The Impact of Pcsk-9 Inhibition on PET Coronary Flow Reserve in Patients at High Cardiovascular Risk (EMPOWER Study)
The study protocol is a single-arm, open label pilot study designed to evaluate the impact of PCSK-9 inhibition on coronary blood flow in patients with stable coronary artery disease. Patients with stable coronary artery disease will be recruited from the BWH Cardiovascular Medicine clinic and/or from the BWH Nuclear Cardiology Laboratory.
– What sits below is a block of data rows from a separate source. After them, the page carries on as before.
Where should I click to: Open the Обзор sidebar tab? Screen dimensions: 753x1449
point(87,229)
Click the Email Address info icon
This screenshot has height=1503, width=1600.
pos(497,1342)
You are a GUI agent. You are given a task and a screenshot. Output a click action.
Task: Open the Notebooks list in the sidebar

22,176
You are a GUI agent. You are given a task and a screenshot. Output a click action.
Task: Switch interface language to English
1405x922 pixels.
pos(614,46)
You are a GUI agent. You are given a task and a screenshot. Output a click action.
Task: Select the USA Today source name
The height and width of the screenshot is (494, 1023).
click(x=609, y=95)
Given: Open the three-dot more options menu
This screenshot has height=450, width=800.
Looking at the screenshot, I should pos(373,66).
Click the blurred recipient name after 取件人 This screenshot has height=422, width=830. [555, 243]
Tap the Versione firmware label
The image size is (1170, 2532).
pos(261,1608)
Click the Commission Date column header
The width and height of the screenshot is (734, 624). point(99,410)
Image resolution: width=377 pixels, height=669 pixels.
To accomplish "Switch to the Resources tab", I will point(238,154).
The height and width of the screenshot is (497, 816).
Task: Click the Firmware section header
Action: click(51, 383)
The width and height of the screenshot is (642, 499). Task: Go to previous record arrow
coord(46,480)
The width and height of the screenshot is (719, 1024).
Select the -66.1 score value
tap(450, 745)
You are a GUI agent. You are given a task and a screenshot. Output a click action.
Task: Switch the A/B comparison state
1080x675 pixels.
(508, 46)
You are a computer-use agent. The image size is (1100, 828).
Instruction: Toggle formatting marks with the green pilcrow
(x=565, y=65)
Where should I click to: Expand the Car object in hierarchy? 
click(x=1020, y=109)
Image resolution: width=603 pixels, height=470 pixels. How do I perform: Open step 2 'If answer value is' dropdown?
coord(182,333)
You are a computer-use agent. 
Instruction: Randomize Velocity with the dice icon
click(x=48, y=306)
A target sample size of 50 participants will undergo imaging with N-13 ammonia or Rubidium-82 positron emission tomography (PET) and coronary computed tomography angiography (CCTA) before and after 12 months of PCSK-9 inhibition with Evolocumab to assess changes in myocardial blood flow, and plaque volume. To help account for physiological changes that may occur in myocardial blood flow and inflammatory biomarkers during the study period, we will also recruit a parallel control group of stable CAD patients who will undergo similar baseline and 12-month imaging and biomarker assessment. We plan to recruit 15 patients in the parallel control group.
• Age: ≥ 50 (men) or ≥ 55 (women)
• Low-density lipoprotein cholesterol (LDL-C) ≥ 70 mg/dL
• Stable coronary artery disease (without plan to undergo revascularization before randomization) defined as one or more of the following:
‣ Abnormal nuclear perfusion imaging
• At least moderate ischemia involving \>10% of the LV myocardium or
∙ Global coronary flow reserve (CFR) \<1.8 or
∙ Stress myocardial blood flow (MBF) \<1.8
⁃ Abnormal coronary angiography (invasive coronary angiography or coronary computed tomography)
• ≥ 50% stenosis in ≥ 2 coronary vessels or
∙ Diffuse atherosclerosis in a 3-vessel distribution
⁃ Elevated coronary calcium score
• CAC \>100 + \>1 ASCVD risk factor
∙ CAC \>300
• If the patient is on a statin they must be on a stable dose for at least 3 months prior to enrollment.